* **Your goal**
Retype all of the lines below without changing a single character.

* **Supplied records**
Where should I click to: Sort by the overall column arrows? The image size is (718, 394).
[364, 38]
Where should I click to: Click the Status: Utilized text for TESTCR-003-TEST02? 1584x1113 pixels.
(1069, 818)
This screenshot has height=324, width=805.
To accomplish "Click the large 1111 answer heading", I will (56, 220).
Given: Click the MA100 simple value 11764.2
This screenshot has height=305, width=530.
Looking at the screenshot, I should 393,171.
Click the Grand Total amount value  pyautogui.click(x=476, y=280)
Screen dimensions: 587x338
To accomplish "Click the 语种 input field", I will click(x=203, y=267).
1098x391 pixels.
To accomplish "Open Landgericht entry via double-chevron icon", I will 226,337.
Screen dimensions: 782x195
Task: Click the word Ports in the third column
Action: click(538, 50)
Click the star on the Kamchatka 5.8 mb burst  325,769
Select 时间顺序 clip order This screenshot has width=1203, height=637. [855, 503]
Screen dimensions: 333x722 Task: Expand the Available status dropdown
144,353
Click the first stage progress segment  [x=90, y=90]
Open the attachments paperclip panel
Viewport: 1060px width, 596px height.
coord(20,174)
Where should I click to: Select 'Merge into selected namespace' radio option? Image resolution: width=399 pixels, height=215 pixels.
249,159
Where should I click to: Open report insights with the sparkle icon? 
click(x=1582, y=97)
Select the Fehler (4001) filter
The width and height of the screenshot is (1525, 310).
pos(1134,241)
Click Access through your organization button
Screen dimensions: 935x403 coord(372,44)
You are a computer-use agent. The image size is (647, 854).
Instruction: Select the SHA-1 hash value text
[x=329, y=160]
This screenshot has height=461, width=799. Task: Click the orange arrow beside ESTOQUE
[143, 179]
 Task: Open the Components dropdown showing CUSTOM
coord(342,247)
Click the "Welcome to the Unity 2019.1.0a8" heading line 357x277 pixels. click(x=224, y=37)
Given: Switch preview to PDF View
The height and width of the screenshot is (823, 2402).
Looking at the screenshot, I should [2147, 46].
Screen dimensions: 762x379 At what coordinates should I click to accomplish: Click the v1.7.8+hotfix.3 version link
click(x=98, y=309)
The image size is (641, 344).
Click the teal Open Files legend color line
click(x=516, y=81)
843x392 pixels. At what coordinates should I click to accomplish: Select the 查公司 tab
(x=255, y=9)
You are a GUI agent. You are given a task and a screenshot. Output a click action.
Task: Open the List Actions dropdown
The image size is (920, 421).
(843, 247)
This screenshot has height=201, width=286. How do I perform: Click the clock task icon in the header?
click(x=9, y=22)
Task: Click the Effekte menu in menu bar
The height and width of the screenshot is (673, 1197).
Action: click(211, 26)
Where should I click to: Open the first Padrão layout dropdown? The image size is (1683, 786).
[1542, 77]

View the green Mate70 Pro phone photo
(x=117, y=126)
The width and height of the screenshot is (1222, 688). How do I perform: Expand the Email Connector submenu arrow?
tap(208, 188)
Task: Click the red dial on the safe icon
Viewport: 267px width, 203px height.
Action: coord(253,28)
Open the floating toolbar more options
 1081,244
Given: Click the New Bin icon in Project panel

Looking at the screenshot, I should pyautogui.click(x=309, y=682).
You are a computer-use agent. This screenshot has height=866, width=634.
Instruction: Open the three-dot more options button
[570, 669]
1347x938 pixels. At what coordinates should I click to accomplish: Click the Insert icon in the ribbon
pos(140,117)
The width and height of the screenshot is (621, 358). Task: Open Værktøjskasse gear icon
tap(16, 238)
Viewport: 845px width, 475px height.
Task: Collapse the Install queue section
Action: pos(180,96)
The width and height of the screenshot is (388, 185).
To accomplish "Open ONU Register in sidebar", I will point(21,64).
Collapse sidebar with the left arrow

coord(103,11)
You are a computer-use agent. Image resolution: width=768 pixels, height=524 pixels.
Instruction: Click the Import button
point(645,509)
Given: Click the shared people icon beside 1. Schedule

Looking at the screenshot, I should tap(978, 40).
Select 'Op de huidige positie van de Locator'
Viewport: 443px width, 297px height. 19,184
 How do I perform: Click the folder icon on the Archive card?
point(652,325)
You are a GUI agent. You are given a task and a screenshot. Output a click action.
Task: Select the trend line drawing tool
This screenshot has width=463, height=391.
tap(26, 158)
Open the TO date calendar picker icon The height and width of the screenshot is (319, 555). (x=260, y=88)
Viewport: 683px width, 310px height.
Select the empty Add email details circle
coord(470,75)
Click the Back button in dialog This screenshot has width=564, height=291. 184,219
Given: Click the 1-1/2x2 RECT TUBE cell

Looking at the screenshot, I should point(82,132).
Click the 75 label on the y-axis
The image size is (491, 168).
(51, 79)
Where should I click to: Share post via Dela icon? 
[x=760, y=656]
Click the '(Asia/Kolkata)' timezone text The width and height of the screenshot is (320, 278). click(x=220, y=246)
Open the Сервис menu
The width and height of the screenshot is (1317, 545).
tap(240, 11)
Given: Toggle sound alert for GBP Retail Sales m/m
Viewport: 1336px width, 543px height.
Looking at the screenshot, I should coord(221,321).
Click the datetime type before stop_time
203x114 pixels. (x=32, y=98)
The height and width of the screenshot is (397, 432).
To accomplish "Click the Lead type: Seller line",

* **Written reply**
Where should I click to: Sort by the overall column arrows? The image size is (718, 394).
[364, 38]
Where should I click to: Click the Status: Utilized text for TESTCR-003-TEST02? 1584x1113 pixels.
(1069, 818)
This screenshot has height=324, width=805.
To accomplish "Click the large 1111 answer heading", I will (56, 220).
Given: Click the MA100 simple value 11764.2
This screenshot has height=305, width=530.
Looking at the screenshot, I should 393,171.
Click the Grand Total amount value  pyautogui.click(x=476, y=280)
Screen dimensions: 587x338
To accomplish "Click the 语种 input field", I will click(x=203, y=267).
1098x391 pixels.
To accomplish "Open Landgericht entry via double-chevron icon", I will 226,337.
Screen dimensions: 782x195
Task: Click the word Ports in the third column
Action: click(538, 50)
Click the star on the Kamchatka 5.8 mb burst  325,769
Select 时间顺序 clip order This screenshot has width=1203, height=637. [855, 503]
Screen dimensions: 333x722 Task: Expand the Available status dropdown
144,353
Click the first stage progress segment  [x=90, y=90]
Open the attachments paperclip panel
Viewport: 1060px width, 596px height.
coord(20,174)
Where should I click to: Select 'Merge into selected namespace' radio option? Image resolution: width=399 pixels, height=215 pixels.
249,159
Where should I click to: Open report insights with the sparkle icon? 
click(x=1582, y=97)
Select the Fehler (4001) filter
The width and height of the screenshot is (1525, 310).
pos(1134,241)
Click Access through your organization button
Screen dimensions: 935x403 coord(372,44)
You are a computer-use agent. The image size is (647, 854).
Instruction: Select the SHA-1 hash value text
[x=329, y=160]
This screenshot has height=461, width=799. Task: Click the orange arrow beside ESTOQUE
[143, 179]
 Task: Open the Components dropdown showing CUSTOM
coord(342,247)
Click the "Welcome to the Unity 2019.1.0a8" heading line 357x277 pixels. click(x=224, y=37)
Given: Switch preview to PDF View
The height and width of the screenshot is (823, 2402).
Looking at the screenshot, I should [2147, 46].
Screen dimensions: 762x379 At what coordinates should I click to accomplish: Click the v1.7.8+hotfix.3 version link
click(x=98, y=309)
The image size is (641, 344).
Click the teal Open Files legend color line
click(x=516, y=81)
843x392 pixels. At what coordinates should I click to accomplish: Select the 查公司 tab
(x=255, y=9)
You are a GUI agent. You are given a task and a screenshot. Output a click action.
Task: Open the List Actions dropdown
The image size is (920, 421).
(843, 247)
This screenshot has height=201, width=286. How do I perform: Click the clock task icon in the header?
click(x=9, y=22)
Task: Click the Effekte menu in menu bar
The height and width of the screenshot is (673, 1197).
Action: click(211, 26)
Where should I click to: Open the first Padrão layout dropdown? The image size is (1683, 786).
[1542, 77]

View the green Mate70 Pro phone photo
(x=117, y=126)
The width and height of the screenshot is (1222, 688). How do I perform: Expand the Email Connector submenu arrow?
tap(208, 188)
Task: Click the red dial on the safe icon
Viewport: 267px width, 203px height.
Action: coord(253,28)
Open the floating toolbar more options
 1081,244
Given: Click the New Bin icon in Project panel

Looking at the screenshot, I should pyautogui.click(x=309, y=682).
You are a computer-use agent. This screenshot has height=866, width=634.
Instruction: Open the three-dot more options button
[570, 669]
1347x938 pixels. At what coordinates should I click to accomplish: Click the Insert icon in the ribbon
pos(140,117)
The width and height of the screenshot is (621, 358). Task: Open Værktøjskasse gear icon
tap(16, 238)
Viewport: 845px width, 475px height.
Task: Collapse the Install queue section
Action: pos(180,96)
The width and height of the screenshot is (388, 185).
To accomplish "Open ONU Register in sidebar", I will point(21,64).
Collapse sidebar with the left arrow

coord(103,11)
You are a computer-use agent. Image resolution: width=768 pixels, height=524 pixels.
Instruction: Click the Import button
point(645,509)
Given: Click the shared people icon beside 1. Schedule

Looking at the screenshot, I should tap(978, 40).
Select 'Op de huidige positie van de Locator'
Viewport: 443px width, 297px height. 19,184
 How do I perform: Click the folder icon on the Archive card?
point(652,325)
You are a GUI agent. You are given a task and a screenshot. Output a click action.
Task: Select the trend line drawing tool
This screenshot has width=463, height=391.
tap(26, 158)
Open the TO date calendar picker icon The height and width of the screenshot is (319, 555). (x=260, y=88)
Viewport: 683px width, 310px height.
Select the empty Add email details circle
coord(470,75)
Click the Back button in dialog This screenshot has width=564, height=291. 184,219
Given: Click the 1-1/2x2 RECT TUBE cell

Looking at the screenshot, I should point(82,132).
Click the 75 label on the y-axis
The image size is (491, 168).
(51, 79)
Where should I click to: Share post via Dela icon? 
[x=760, y=656]
Click the '(Asia/Kolkata)' timezone text The width and height of the screenshot is (320, 278). click(x=220, y=246)
Open the Сервис menu
The width and height of the screenshot is (1317, 545).
tap(240, 11)
Given: Toggle sound alert for GBP Retail Sales m/m
Viewport: 1336px width, 543px height.
Looking at the screenshot, I should coord(221,321).
Click the datetime type before stop_time
203x114 pixels. (x=32, y=98)
The height and width of the screenshot is (397, 432).
To accomplish "Click the Lead type: Seller line",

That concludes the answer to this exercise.